— What you should do —
Pull out every line in the records below that contains the string "computer", copying each such line in full.

## start Provided information

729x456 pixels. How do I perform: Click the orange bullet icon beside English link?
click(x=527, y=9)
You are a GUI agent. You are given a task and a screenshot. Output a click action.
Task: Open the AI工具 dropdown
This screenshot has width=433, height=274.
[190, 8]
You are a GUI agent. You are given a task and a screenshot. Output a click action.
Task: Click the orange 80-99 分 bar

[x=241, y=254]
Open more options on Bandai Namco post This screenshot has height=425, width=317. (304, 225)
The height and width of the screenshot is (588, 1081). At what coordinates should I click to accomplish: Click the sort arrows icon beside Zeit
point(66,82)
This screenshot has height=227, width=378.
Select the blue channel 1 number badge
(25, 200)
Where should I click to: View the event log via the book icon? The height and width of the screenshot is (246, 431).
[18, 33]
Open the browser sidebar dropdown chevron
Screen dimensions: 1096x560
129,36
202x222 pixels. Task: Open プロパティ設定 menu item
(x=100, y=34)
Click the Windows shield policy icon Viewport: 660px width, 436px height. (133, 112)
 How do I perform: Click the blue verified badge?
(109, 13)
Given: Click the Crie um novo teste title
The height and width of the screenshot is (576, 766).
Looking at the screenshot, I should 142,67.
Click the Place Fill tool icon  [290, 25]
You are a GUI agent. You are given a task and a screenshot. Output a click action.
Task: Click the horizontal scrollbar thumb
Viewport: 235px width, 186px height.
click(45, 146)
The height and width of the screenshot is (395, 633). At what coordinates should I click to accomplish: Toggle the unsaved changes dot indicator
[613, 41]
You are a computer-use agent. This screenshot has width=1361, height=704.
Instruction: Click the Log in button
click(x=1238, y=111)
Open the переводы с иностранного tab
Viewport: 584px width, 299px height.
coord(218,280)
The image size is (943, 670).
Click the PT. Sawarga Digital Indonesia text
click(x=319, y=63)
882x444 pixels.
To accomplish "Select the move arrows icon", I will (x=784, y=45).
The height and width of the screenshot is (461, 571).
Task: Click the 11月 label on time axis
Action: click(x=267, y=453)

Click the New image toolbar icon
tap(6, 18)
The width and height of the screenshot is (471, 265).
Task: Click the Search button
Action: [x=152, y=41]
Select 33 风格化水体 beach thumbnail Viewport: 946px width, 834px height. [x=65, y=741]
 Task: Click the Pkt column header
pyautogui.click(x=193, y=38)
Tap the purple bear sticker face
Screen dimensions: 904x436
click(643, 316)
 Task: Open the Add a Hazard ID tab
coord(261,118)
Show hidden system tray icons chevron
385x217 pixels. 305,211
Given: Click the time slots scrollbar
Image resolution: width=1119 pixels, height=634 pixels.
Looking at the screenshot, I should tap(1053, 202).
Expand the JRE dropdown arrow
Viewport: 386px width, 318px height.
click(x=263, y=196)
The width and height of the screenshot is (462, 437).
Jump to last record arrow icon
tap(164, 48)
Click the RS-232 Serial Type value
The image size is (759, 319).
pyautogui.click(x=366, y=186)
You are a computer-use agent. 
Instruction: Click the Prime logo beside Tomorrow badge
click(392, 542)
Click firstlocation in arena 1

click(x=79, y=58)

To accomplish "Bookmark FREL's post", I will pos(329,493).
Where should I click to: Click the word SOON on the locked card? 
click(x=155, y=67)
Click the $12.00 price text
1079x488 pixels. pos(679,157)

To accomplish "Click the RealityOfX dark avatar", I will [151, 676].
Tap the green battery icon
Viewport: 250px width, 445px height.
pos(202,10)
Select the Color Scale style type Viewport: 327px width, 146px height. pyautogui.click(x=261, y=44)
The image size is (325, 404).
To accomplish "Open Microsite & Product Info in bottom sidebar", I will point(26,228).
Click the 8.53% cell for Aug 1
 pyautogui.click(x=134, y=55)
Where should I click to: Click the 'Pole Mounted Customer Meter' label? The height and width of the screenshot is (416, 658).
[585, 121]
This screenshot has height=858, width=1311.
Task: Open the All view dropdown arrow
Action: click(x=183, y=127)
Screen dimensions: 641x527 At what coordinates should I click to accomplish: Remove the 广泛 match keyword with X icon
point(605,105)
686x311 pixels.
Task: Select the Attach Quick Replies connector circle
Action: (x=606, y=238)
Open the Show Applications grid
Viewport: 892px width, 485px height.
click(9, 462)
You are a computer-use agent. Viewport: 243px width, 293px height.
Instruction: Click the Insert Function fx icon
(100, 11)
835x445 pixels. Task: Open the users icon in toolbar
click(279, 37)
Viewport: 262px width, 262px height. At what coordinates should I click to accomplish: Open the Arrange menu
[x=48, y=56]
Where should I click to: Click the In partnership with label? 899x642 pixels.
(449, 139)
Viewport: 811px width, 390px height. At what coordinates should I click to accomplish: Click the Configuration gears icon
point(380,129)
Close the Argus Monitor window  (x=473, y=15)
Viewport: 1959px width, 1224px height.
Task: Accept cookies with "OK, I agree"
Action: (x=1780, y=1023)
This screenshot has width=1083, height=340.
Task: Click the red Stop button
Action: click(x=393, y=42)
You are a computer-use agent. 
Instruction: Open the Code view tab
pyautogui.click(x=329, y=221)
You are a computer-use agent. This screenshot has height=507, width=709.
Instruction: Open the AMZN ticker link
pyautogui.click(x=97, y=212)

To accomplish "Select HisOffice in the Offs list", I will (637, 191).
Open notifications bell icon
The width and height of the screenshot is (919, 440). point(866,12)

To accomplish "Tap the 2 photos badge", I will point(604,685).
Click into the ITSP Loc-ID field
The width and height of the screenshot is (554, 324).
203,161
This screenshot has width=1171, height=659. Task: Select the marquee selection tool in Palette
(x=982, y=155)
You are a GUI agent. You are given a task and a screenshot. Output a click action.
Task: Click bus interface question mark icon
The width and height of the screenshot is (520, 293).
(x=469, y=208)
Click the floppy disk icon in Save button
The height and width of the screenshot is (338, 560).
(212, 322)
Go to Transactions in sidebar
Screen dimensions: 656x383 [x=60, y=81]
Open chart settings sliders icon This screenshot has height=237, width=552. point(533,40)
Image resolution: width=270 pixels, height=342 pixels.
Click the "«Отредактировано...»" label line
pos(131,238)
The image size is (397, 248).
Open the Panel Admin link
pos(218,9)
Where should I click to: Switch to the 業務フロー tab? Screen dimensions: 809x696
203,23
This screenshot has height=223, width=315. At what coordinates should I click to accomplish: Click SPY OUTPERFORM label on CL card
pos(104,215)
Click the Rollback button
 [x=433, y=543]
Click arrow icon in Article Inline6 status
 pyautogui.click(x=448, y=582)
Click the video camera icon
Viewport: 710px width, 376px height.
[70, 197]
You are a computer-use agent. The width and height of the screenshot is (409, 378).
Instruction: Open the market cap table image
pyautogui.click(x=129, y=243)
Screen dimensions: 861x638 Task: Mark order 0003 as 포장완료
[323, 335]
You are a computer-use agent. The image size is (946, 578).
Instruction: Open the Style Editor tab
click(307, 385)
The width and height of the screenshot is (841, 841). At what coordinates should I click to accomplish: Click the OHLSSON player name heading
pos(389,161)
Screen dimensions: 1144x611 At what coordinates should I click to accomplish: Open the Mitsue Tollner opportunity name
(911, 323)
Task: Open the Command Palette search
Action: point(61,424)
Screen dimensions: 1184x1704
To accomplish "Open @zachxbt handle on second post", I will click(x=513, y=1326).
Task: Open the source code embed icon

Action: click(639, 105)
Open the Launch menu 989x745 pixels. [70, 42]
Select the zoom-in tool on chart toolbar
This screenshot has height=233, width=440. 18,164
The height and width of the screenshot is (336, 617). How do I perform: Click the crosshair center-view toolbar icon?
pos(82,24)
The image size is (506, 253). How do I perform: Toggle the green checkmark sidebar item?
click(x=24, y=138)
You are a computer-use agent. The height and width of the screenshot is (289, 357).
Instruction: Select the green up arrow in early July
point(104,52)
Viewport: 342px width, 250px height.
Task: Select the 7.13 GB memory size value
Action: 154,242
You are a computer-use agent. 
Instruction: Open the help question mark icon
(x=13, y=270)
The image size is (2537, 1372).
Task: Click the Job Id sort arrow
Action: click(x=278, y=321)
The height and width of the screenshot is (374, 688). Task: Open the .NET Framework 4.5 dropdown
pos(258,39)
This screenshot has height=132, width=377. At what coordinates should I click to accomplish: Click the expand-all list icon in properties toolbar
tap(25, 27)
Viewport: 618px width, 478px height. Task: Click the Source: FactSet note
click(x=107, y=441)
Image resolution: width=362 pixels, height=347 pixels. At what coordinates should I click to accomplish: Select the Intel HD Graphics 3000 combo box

## end Provided information

— Complete answer —
You are a computer-use agent. This screenshot has width=1361, height=704.
You are a computer-use agent. 
You are a computer-use agent. Viewport: 243px width, 293px height.
You are a computer-use agent. 
You are a computer-use agent. This screenshot has height=507, width=709.
You are a computer-use agent. The width and height of the screenshot is (409, 378).
You are a computer-use agent. The image size is (946, 578).
You are a computer-use agent. The height and width of the screenshot is (289, 357).
You are a computer-use agent. 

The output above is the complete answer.